Now we interchanged expectations and differentiation and back to \(\eqref{eq:stochastic_approx_problem}\). Thus, the Robbins-Monro \(\eqref{eq:robbins-monro}\) can be seen as an algorithm to minimize \(V(x)\) and it adjusts \(x\) in the direction of the negative gradient of the observed $J(x, e(t))$. On average, the adjustments are in the negative gradient direction of \(V(x)\) which is the stochastic gradient method (SGD).

Newton Direction

It is well-known that the SGD is fairly inefficient especially when its iterates are getting close to the minimum.
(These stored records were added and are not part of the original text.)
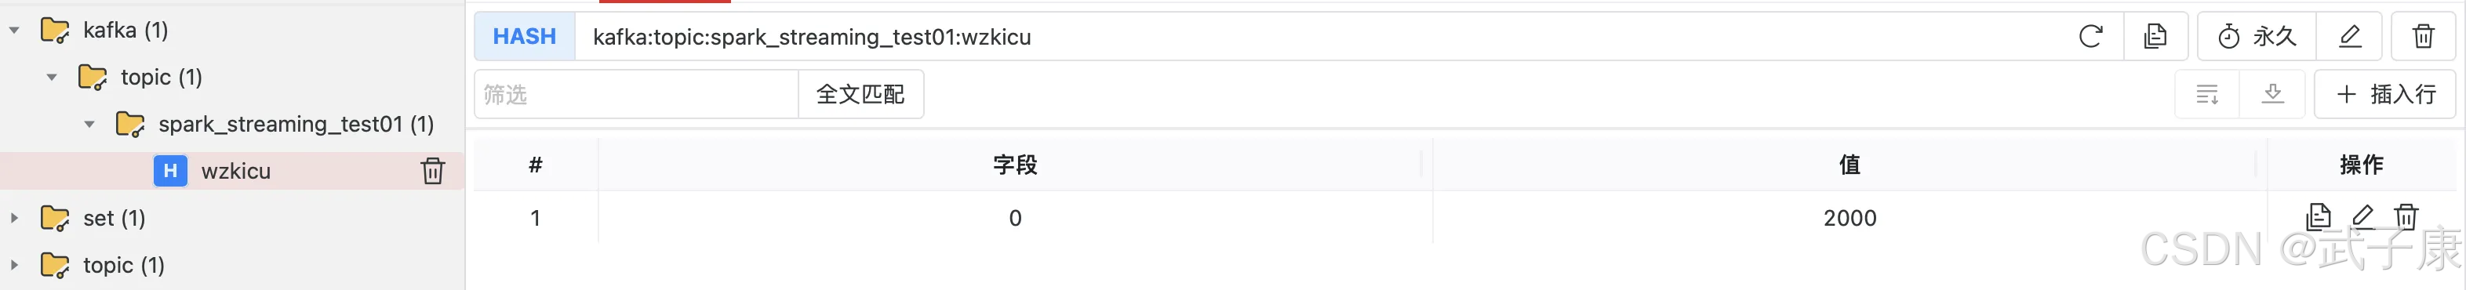Expand the set (1) folder

tap(14, 217)
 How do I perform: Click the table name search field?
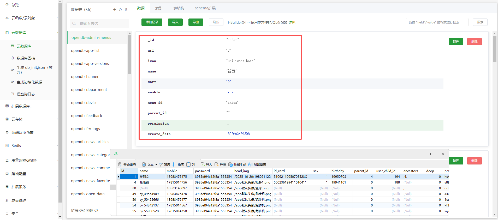point(102,24)
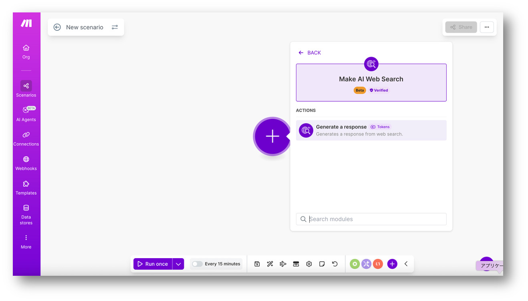Click the orange text parser icon
Image resolution: width=528 pixels, height=301 pixels.
pyautogui.click(x=378, y=264)
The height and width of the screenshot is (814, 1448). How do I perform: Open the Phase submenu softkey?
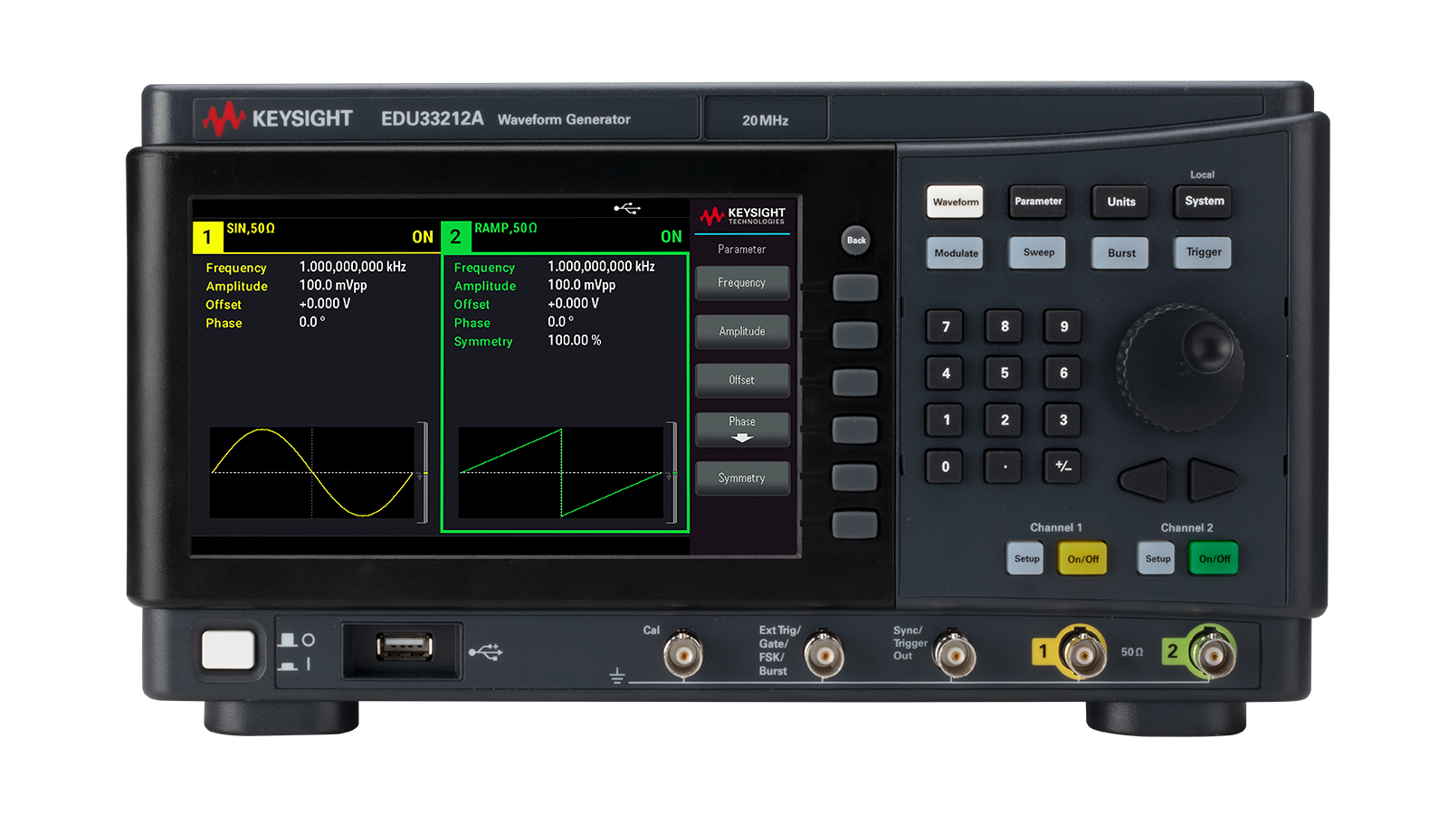tap(742, 427)
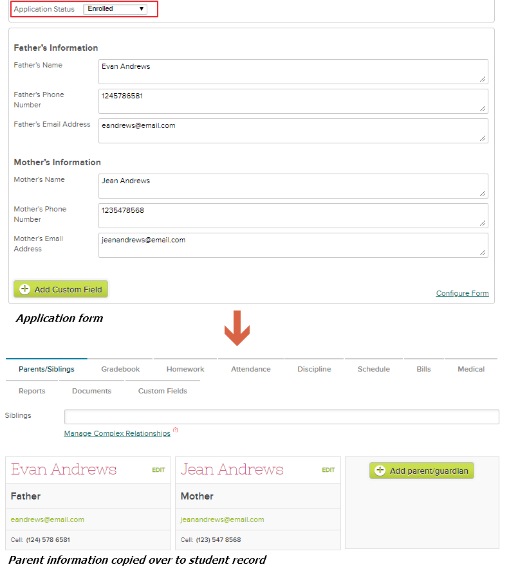This screenshot has height=576, width=509.
Task: Open the Configure Form link
Action: [462, 293]
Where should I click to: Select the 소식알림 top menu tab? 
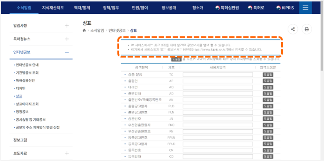point(25,8)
The Newtown method can give better results in which the search direction is modified from negative gradient to

\[\left [ -\frac{d^2}{dx^2}V(x) \right ]^{-1}\left [ -\frac{d}{dx}V(x) \right ]^T\]
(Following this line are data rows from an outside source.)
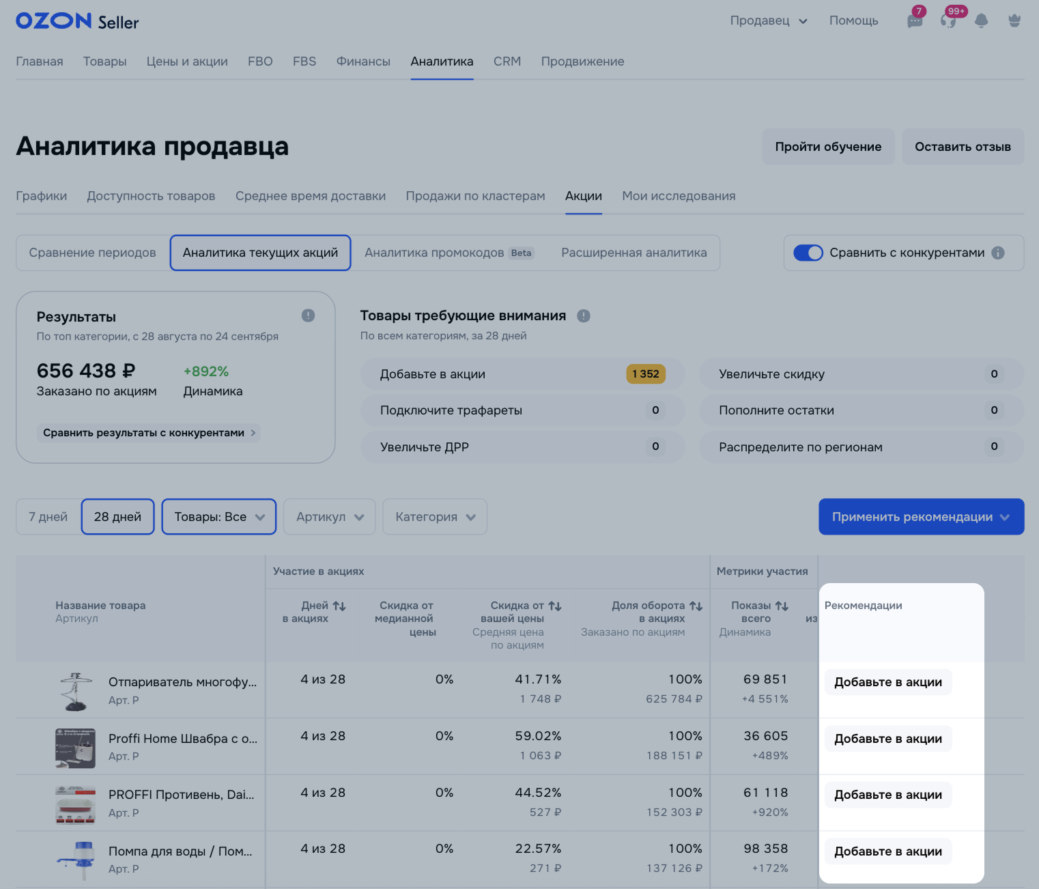This screenshot has width=1039, height=889.
Task: Click info icon next to Сравнить с конкурентами
Action: pyautogui.click(x=998, y=253)

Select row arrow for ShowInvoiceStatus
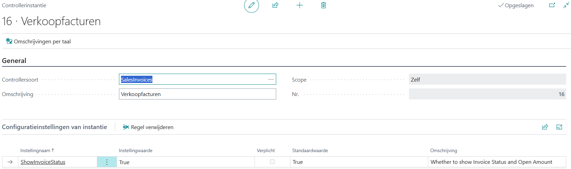pyautogui.click(x=10, y=162)
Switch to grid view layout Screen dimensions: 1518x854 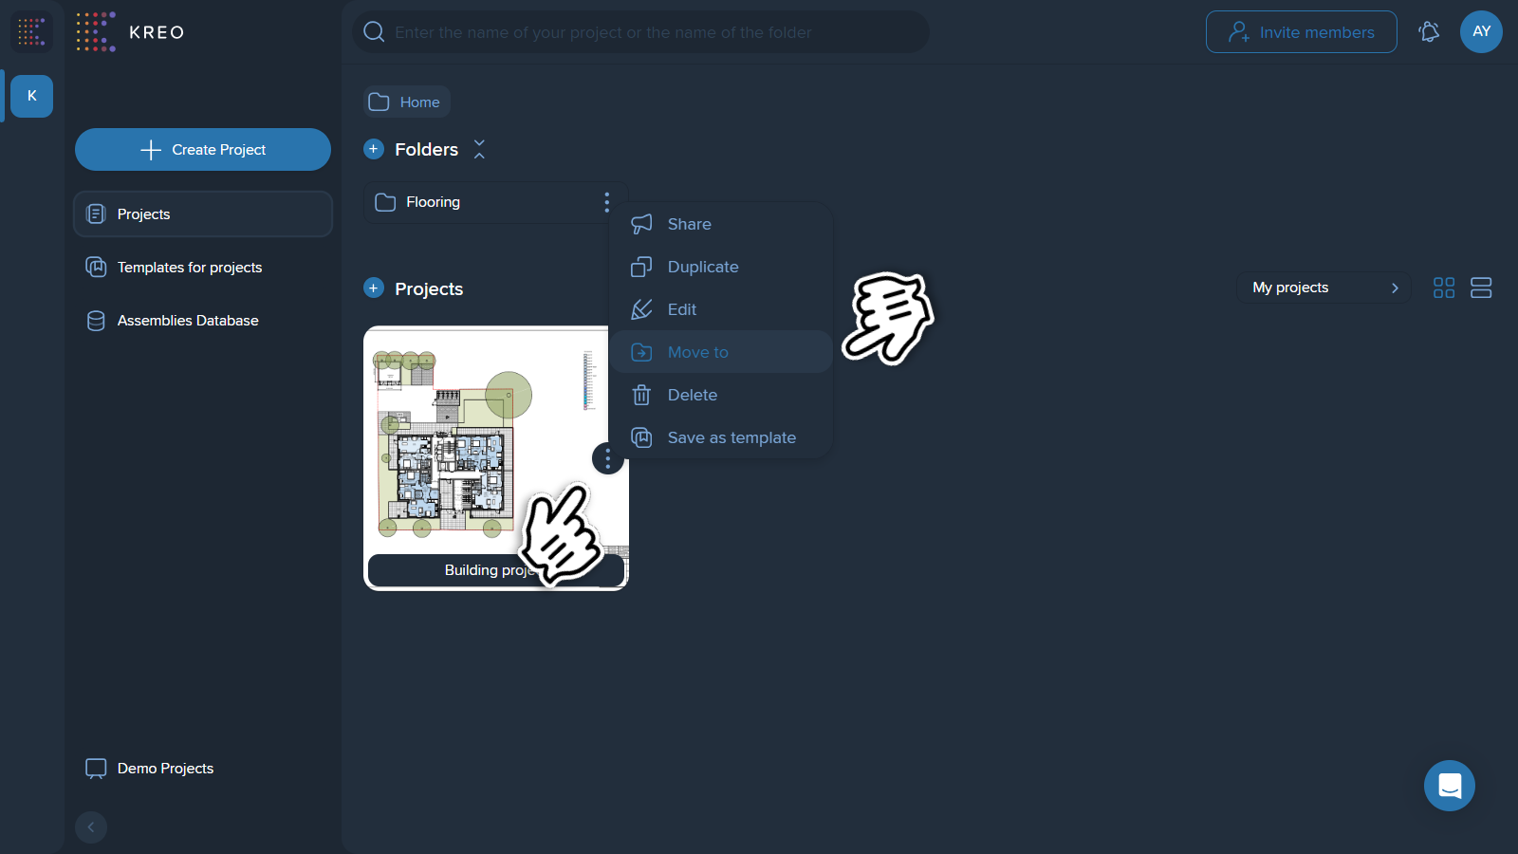[x=1444, y=288]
where \(\left [ -\frac{d^2}{dx^2}V(x) \right ]\) is the Hessian. The iteration can be written as

\[x^{(t+1)} = x^{(t)} - \left [ -\frac{d^2}{dx^2}V(x) \right ]^{-1}\left [ -\frac{d}{dx}V(x) \right ]^T \bigg \vert _{x=x^{(t)}}\]

where the iteration will converge in one step to the minimum of \(V(x)\) if its function is quadratic in \(x\). Therefore, it is very efficient when close to the minimum where the approximation of \(V(x)\) well describes the function while otherwise, it is inefficient or even diverges. Thus, the Hessian is usally replaced by a guaranteed positive-definite approximation to secure a search direction that points downhill.

A General Stochastic Newton Method

Since the hessian gives a clear improvement in effiency, it is reasonable to consider the Newton variant of Robbins-Monro scheme,

\[\begin{align} \hat{x}(t)=\hat{x}(t-1) + \alpha(t) \left [ \bar{V}^{''}(\hat{x}(t-1), e(t)) \right]^{-1} Q(\hat{x}(t-1), e(t)), \label{eq:stochastic_newton} \end{align}\]

which is called “stochastic Newton algorithm”.

Apply to Linear Regression

For the quadratic criterion \(V(\theta)\), we got

\[\frac{d^2}{d\theta^2}V(\theta)=\mathbb{E}_e \phi(t)\phi^T(t),\]

which is independent of \(\theta\). The Hessian can be determined as the solution \(R\) of the equation,

\[\mathbb{E}[ \phi(t)\phi^T(t) - R] =0.\]

Applying the Robbins-Monro scheme,

\[R(t) = R(t-1) + \alpha(t)[\phi(t)\phi^T(t)-R(t-1)].\]

With this Hession estimate, we can obtain

\[\hat{x}(t)=\hat{x}(t-1) + \alpha(t) R^{-1} \phi(t)\left [y(t)-\phi^T(t)\theta(t-1) \right].\]

When \(\alpha(t)=\frac{1}{t}\), this coincides with Recursive Least Squares.